The reply needs the lines from the one containing "Task: Set font size to medium (中)" through the end of the material, each repeated exactly, and no pictures.

(RAW DATA)

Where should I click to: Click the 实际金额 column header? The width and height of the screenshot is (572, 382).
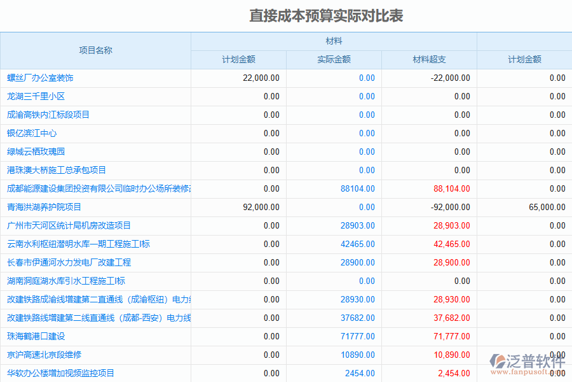point(333,59)
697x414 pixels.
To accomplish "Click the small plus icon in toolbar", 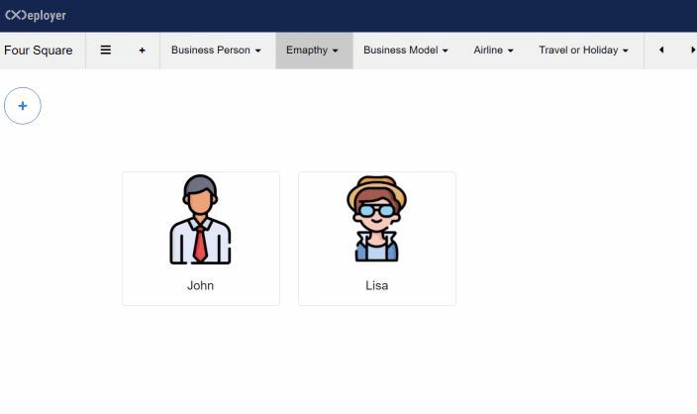I will point(142,51).
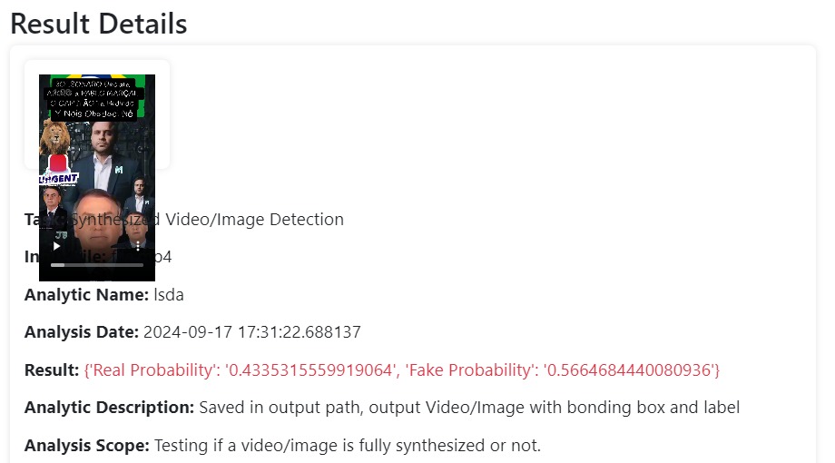Click the Analytic Name value lsda
The image size is (835, 463).
(168, 295)
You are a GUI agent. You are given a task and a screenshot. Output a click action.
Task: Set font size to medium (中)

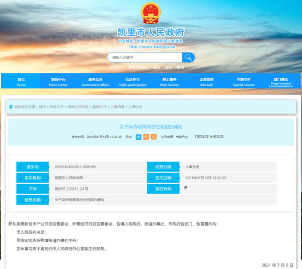pyautogui.click(x=146, y=137)
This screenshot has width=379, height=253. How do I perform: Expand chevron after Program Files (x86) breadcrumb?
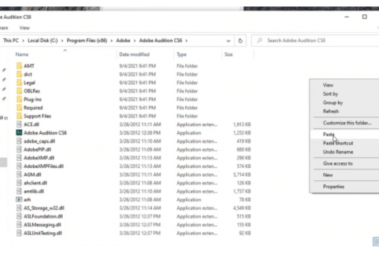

(End RAW DATA)

ANSWER TO THIS PROBLEM:
Task: Set font size to medium (中)

pyautogui.click(x=146, y=137)
This screenshot has width=379, height=253. How do I perform: Expand chevron after Program Files (x86) breadcrumb?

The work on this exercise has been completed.